脂质体转染方法始于1987年，这个方法的出现使得转染效率、转染的稳定性和可重复性大大提高，并广为使用。阳离子脂质体的细胞毒性相对较高，对不同的细胞可能会干扰细胞的代谢。血清的存在有可能会影响转染效率，需要进行优化。

实验原理

中性脂质能利用脂质膜包裹DNA，借助脂质膜将DNA导入细胞膜内。带正电的阳离子脂质体则不同，DNA并没有预先包埋在脂质体中，而是带负电的DNA自动结合到带正电的脂质体上，形成DNA -阳离子脂质体复合物。据认为一个约5 kb的质粒会结合2-4个阳离子脂质体，从而吸附到带负电的细胞膜表面，经过内吞被导入培养的细胞。

材料（试剂及设备）

(1) 缓冲液与溶液转染试剂：脂质体；0.9％的NaCl溶液（选用）：用于稀释DNA和／或转染试剂。

(2）核酸与寡核苷酸质粒准备：第一次做阳性对照一般用绿色荧光蛋白的表达质粒，阴性对照用所要表达蛋白的载体。转染前，先将所要转染的质粒在细胞室内进行无菌沉淀（1/10体积的3mo1/L NaAC,2倍体积的无水乙醇），在超净台中用70％的乙醇（无水乙醇与灭菌水在无菌状态下配制）清洗2次，晾干，加灭菌水溶解。一般用灭菌水稀释成1μg/μl。

(3）培养基细胞生长培养基可分为完全培养基，无血清或无抗生素培养基。

(4) 其他设备细胞培养用培养箱（37℃, 5% CO2的加湿培养箱）、超净台、冰箱、细胞培养皿、离心机、Vortex振荡器（选用）、1. 5m1 EP管、移液器及tip头、试管架和计时器等。

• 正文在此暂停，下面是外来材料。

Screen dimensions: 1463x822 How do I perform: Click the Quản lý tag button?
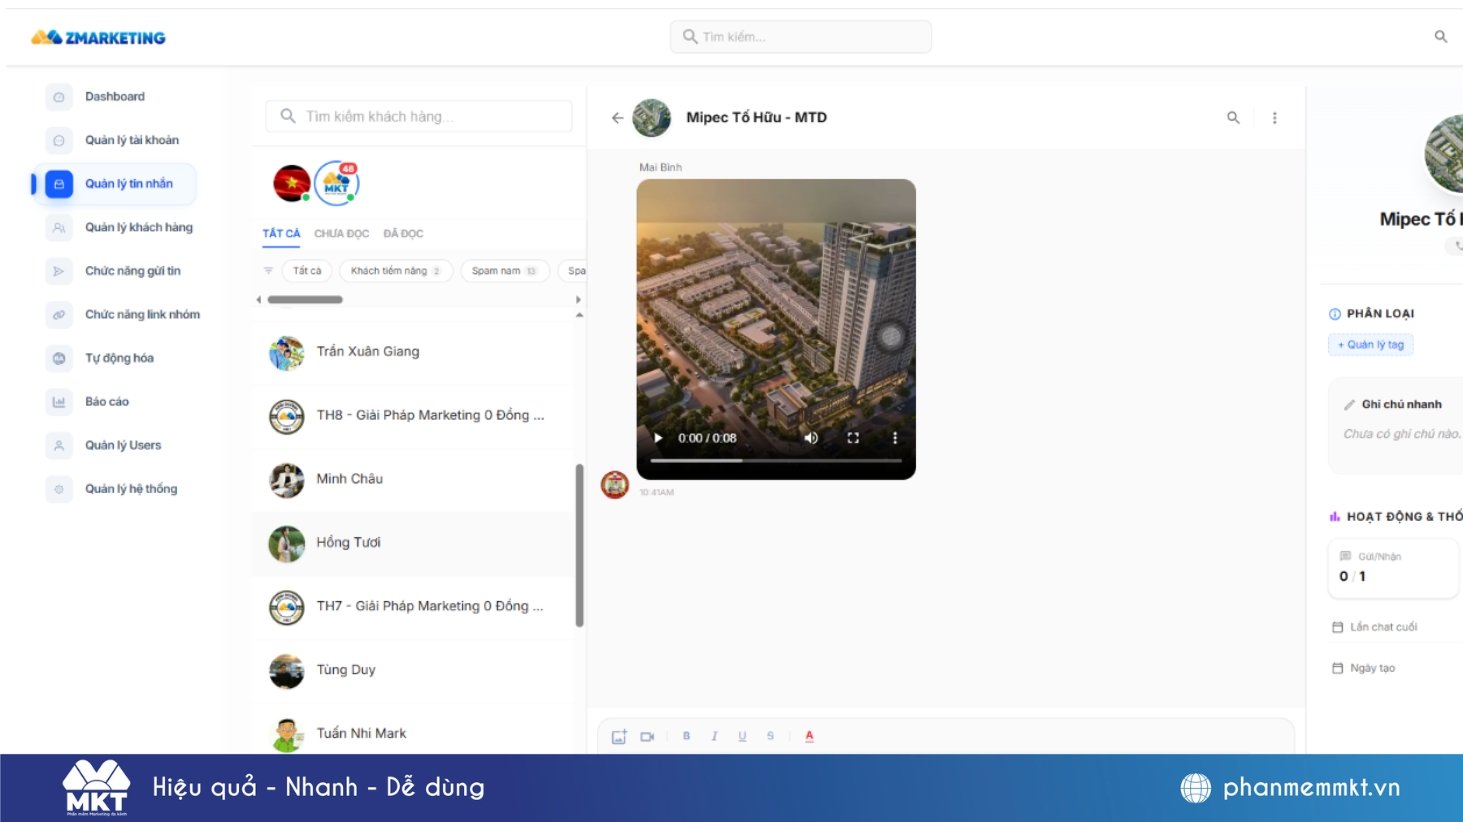(x=1370, y=344)
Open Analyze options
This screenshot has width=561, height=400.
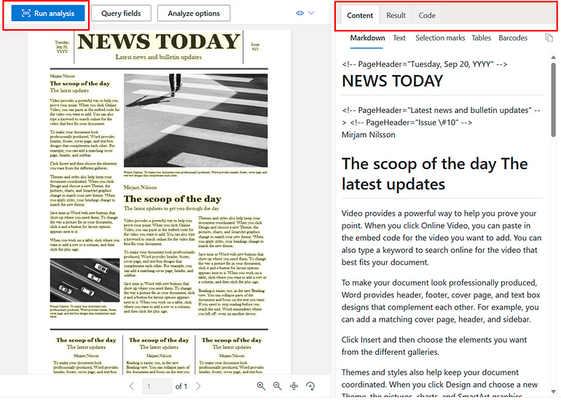pyautogui.click(x=194, y=13)
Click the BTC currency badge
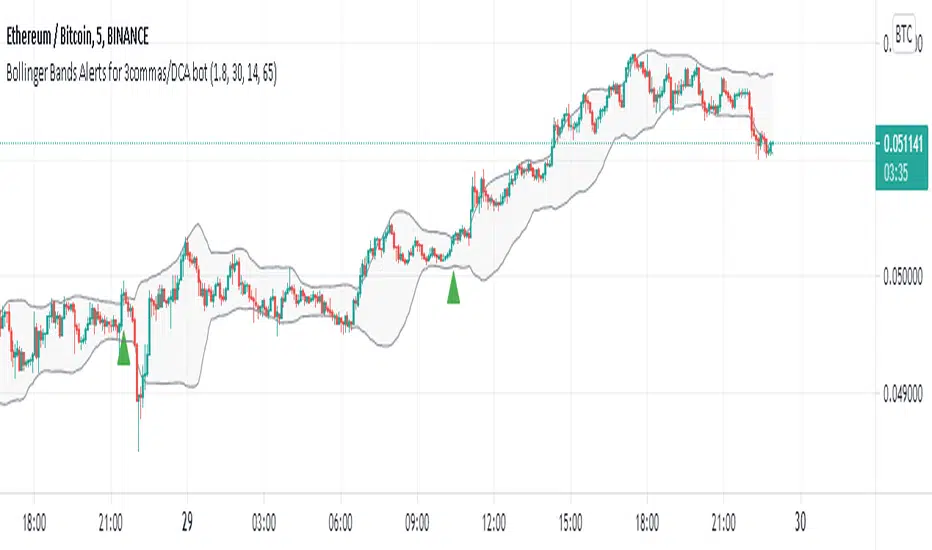The width and height of the screenshot is (932, 550). [903, 31]
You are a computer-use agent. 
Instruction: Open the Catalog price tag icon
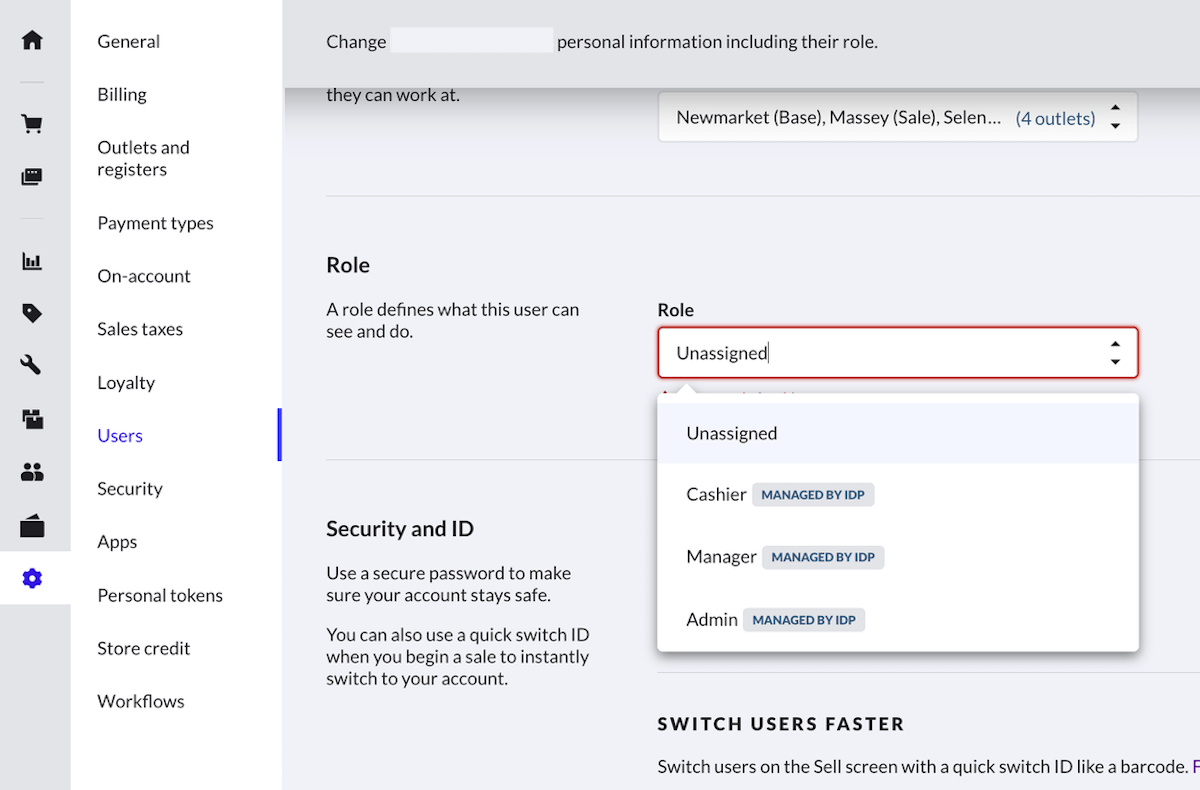32,314
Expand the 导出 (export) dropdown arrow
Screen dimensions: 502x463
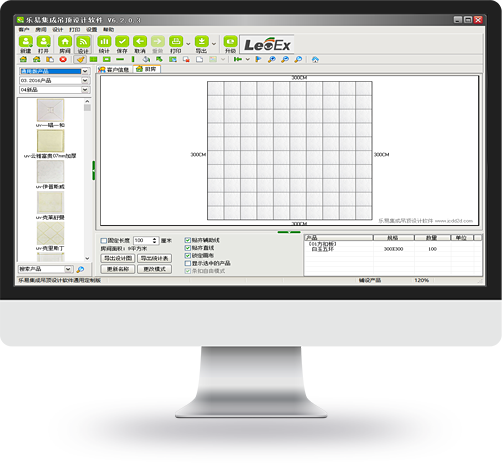coord(214,44)
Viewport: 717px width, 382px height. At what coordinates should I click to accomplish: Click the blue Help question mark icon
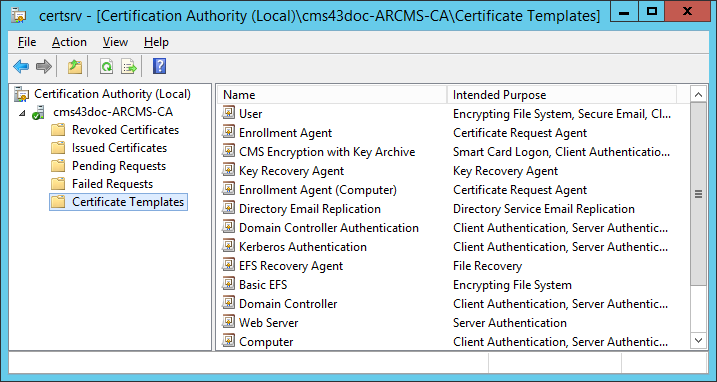coord(159,67)
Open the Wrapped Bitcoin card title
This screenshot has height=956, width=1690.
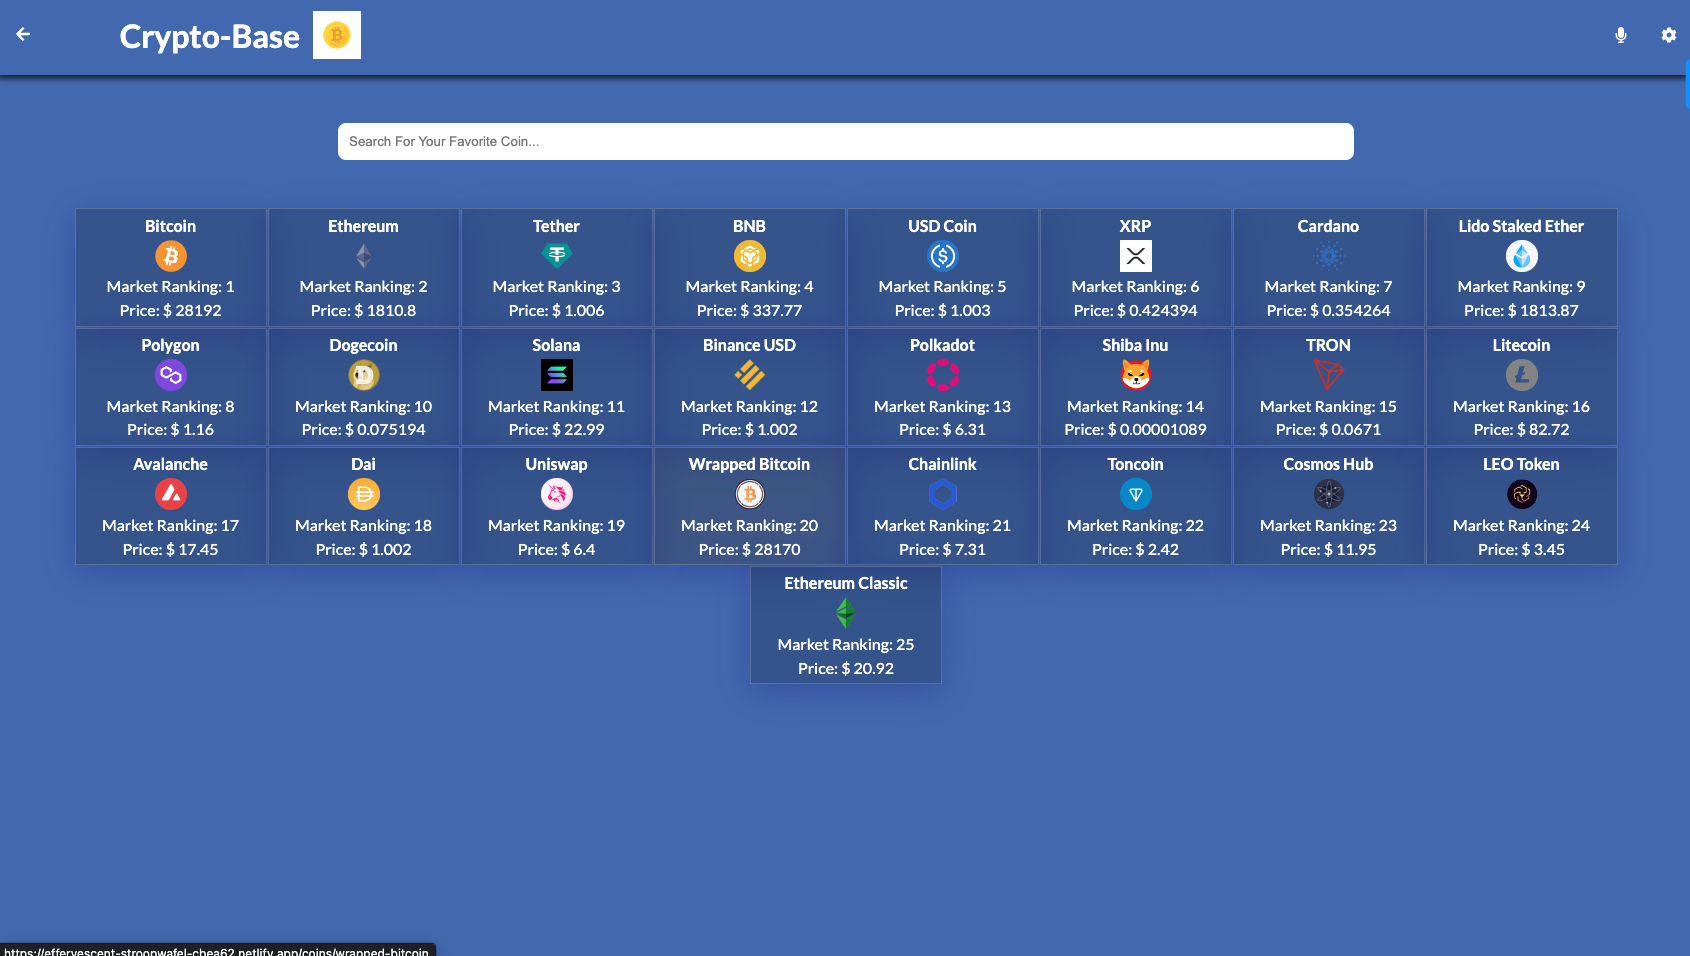pyautogui.click(x=749, y=464)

(5) 细胞：指数生长的哺乳动物细胞培养物细胞准备：转染前一到两天，将细胞传代至平皿中（视目的不同所用平皿规格不同），使细胞密度在做转染时达到所需密度（具体细胞密度视转染试剂说明书及细胞生长速度而定，标准是在收细胞时细胞密度达到100%）。

转染方法具体请参照厂商提供的转染试剂使用说明书

(1) Ⅰ液：质粒加一定量的NaCl或双无的DMEM（无抗生素，无血清），混匀（用移液器吹打混匀或Vortex振荡混匀），静置5 min。

(2) II液：转染试剂加一定量的NaCl或双无的DMEM（无抗生素，无血清），混匀（用移液器吹打混匀或Vortex振荡混匀），静置5 min。注：具体加人培养基的量请参考转染试剂使用说明书。

(3) 将II液加入I液中，混匀、静置20min。在此期间，给细胞换液（吸弃旧的培养基，用PBS或者DMEM洗，加入一定数量的双无培养基）。注：加入培养基的量要参见转染试剂使用说明书。然后，将I，II液混合液加入已换液的细胞中。

(4) 换液：转染4-6h后，将细胞培养基换成完全培养基，将样品细胞放回孵育箱中，使之在正常条件下生长。